The report says adult infection rates in Kenya fell from a peak of ten per cent in the late 1990s to seven per cent in 2003. In Zimbabwe, the rate of infection among pregnant women fell from 26 per cent to 21 per cent between 2003 and 2004.
Caribbean countries where HIV prevalence has fallen include the Bahamas, Barbados, Bermuda, the Dominican Republic and Haiti.
The Joint UN Programme on HIV/AIDS (UNAIDS) and the World Health Organization published the figures yesterday (21 November) in their report Aids Epidemic Update 2005. It attributes the declines to factors such as a rise in condom use, delayed onset of sexual activity and people having fewer sexual partners.

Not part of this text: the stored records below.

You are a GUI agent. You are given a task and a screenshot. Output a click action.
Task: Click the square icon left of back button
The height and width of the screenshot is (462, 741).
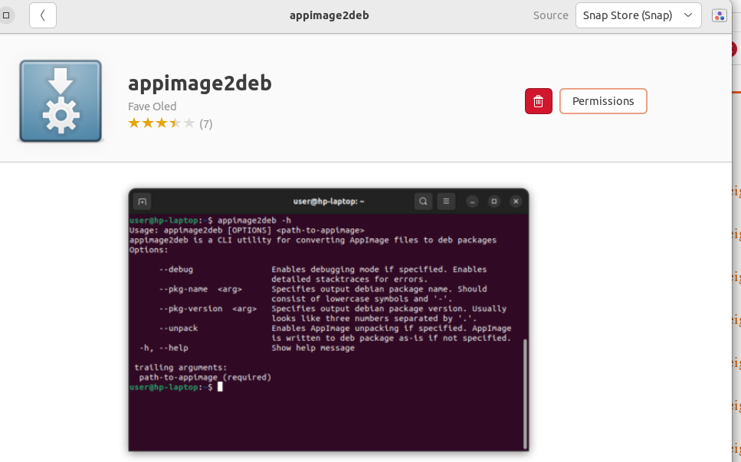pos(6,15)
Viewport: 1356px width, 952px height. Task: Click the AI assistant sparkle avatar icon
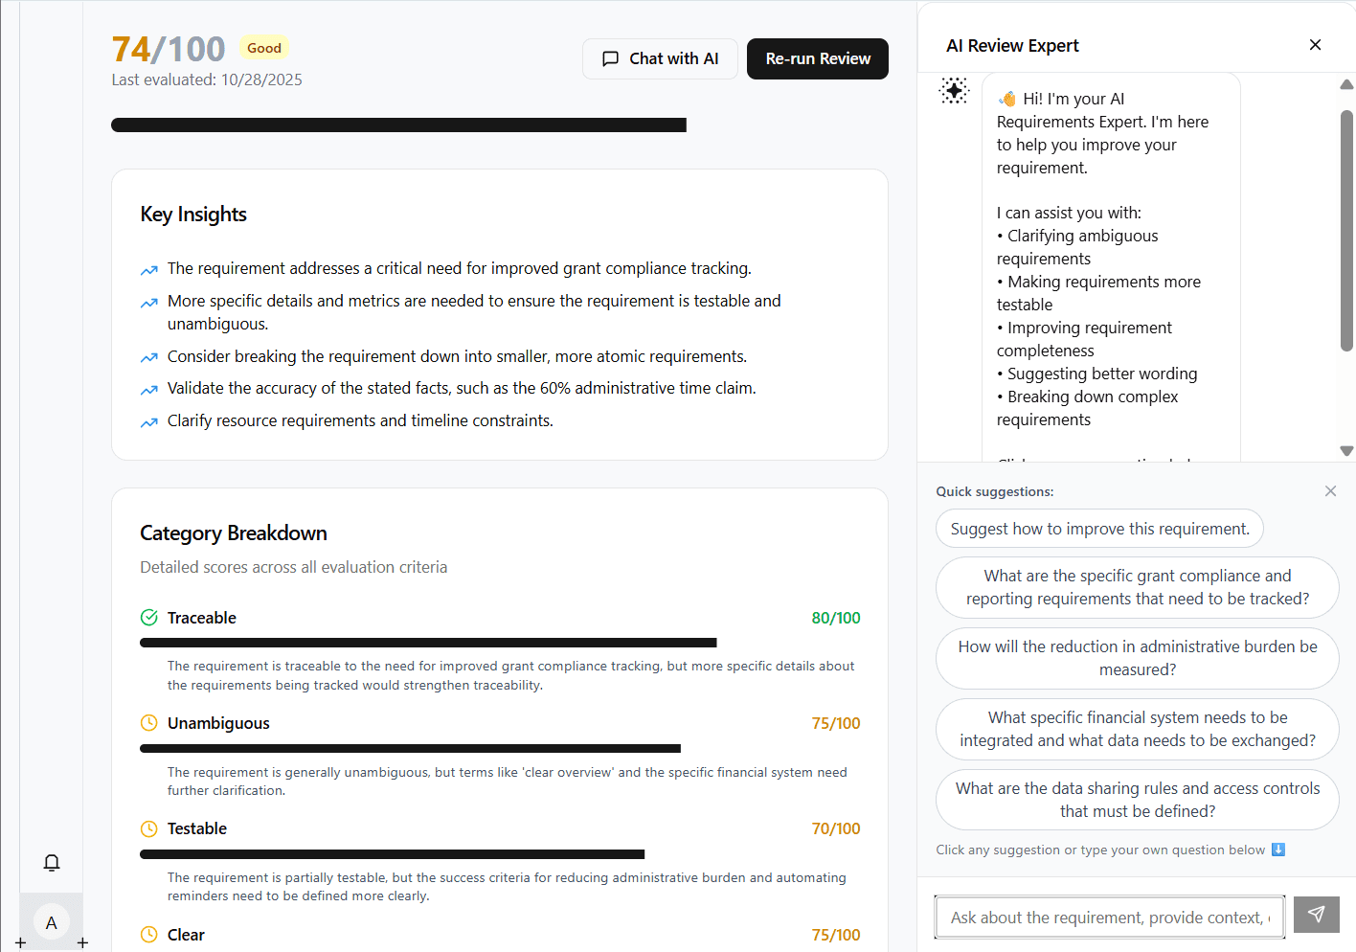pyautogui.click(x=954, y=91)
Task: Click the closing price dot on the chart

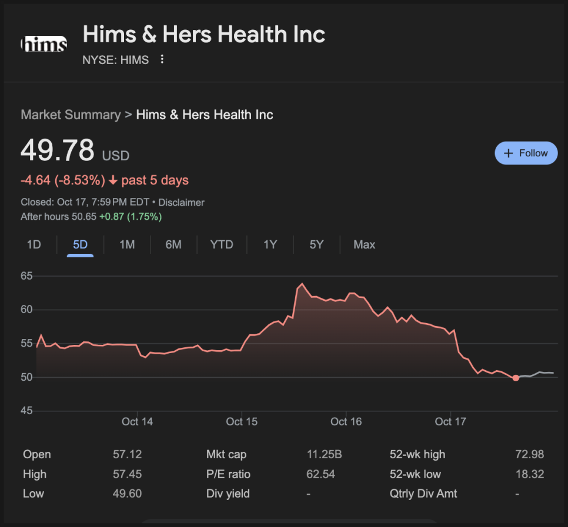Action: pyautogui.click(x=516, y=378)
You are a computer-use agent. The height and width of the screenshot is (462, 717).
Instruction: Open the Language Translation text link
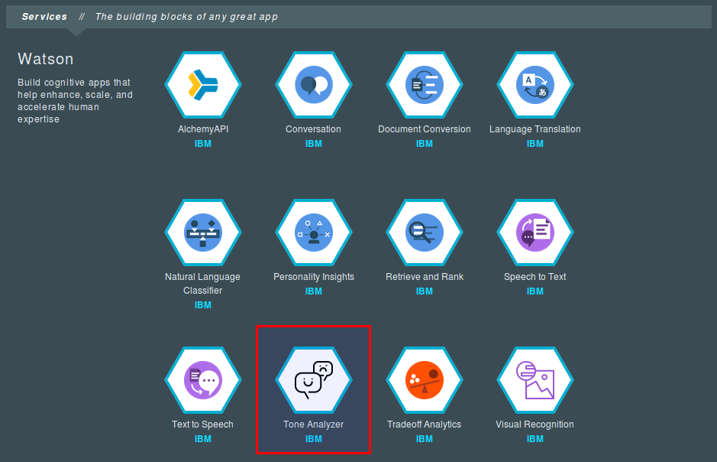(x=535, y=129)
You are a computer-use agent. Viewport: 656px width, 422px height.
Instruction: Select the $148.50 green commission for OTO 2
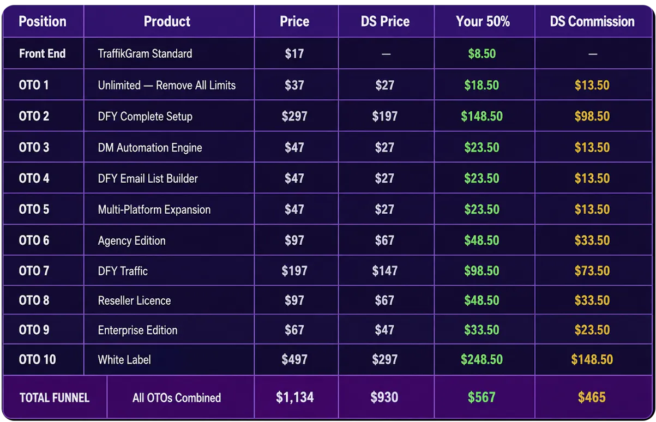point(482,116)
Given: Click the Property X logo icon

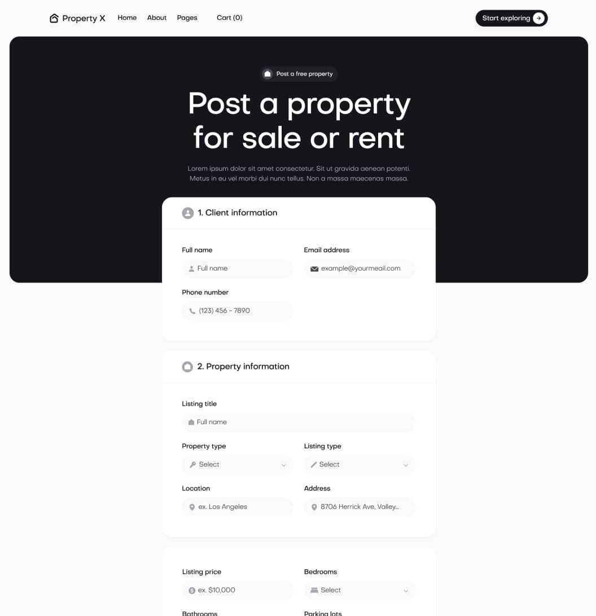Looking at the screenshot, I should pos(54,18).
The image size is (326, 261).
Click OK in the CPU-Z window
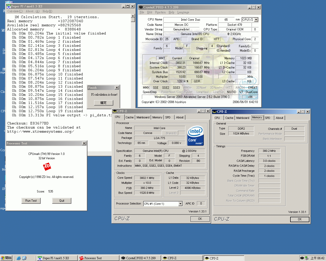pyautogui.click(x=200, y=219)
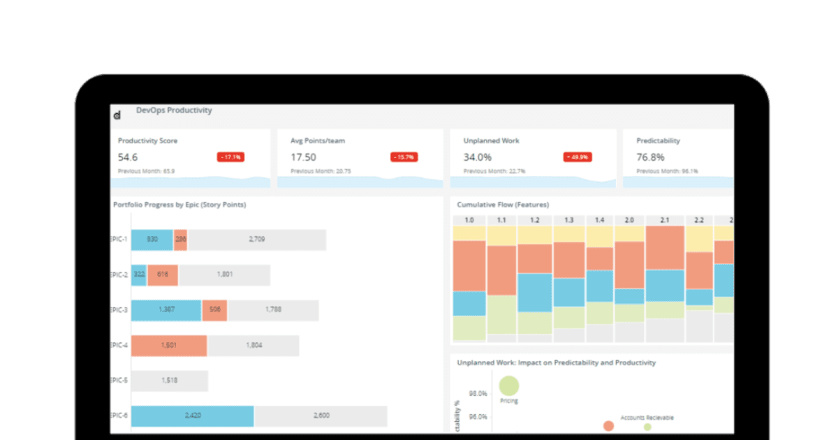Click the Portfolio Progress by Epic heading
Viewport: 838px width, 440px height.
point(182,205)
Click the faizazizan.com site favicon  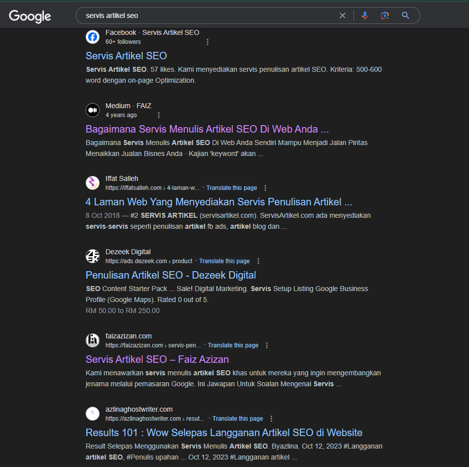pos(93,340)
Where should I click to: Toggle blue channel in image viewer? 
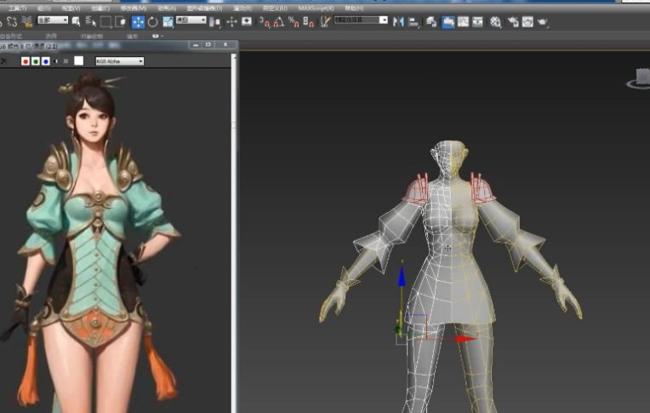[45, 61]
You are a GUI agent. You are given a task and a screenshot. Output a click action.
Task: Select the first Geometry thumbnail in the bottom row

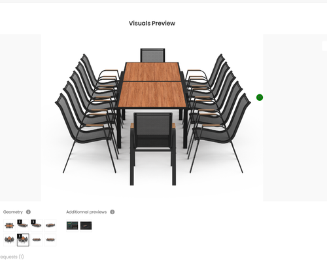(x=9, y=240)
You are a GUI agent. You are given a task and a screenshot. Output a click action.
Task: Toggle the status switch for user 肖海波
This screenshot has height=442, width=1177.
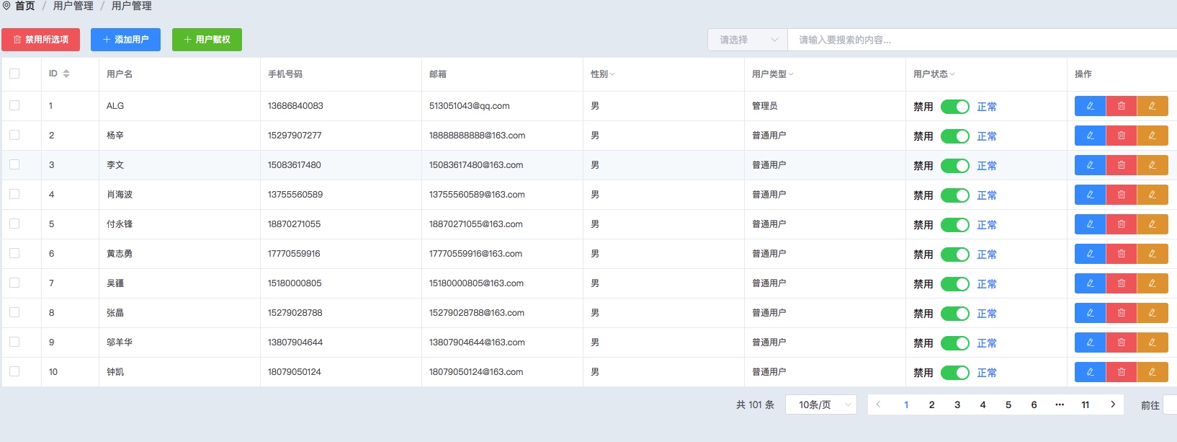click(954, 195)
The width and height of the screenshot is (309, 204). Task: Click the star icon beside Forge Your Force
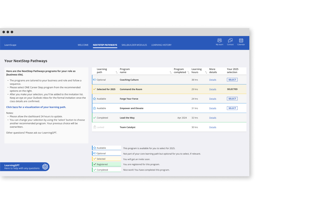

The good news has, however, been overshadowed by the fact that global HIV infection rates are still increasing — according to UNAIDS, from 39.4 million in 2003 to 40.3 million in 2005.
“We are encouraged by the gains that have been made in some countries and by the fact that sustained HIV prevention programmes have played a key part in bringing down infections,” said UNAIDS executive director, Peter Piot, at the report’s launch. “But the reality is that the AIDS epidemic continues to outstrip global and national efforts to contain it.”
While infection rates are growing fastest in Eastern Europe, Central Asia and East Asia, sub-Saharan Africa continues to have the greatest total number of people living with HIV/AIDS — and 64 per cent of new infections.
The report blames rising HIV rates on a widespread lack of knowledge about HIV transmission and safe sex, particularly in sub-Saharan Africa.
“It is clear that a rapid increase in the scale and scope of HIV prevention programmes is urgently needed,” said Piot. “We must move from small projects with short-term horizons to long-term, comprehensive strategies.”
Seth Berkley, president of the International Aids Vaccine Initiative (IAVI), agrees, calling for investment in long-term solutions such as AIDS vaccines and microbicides.
“New technologies are our best hope for drastically reversing new infection rates and halting the AIDS epidemic,” he says.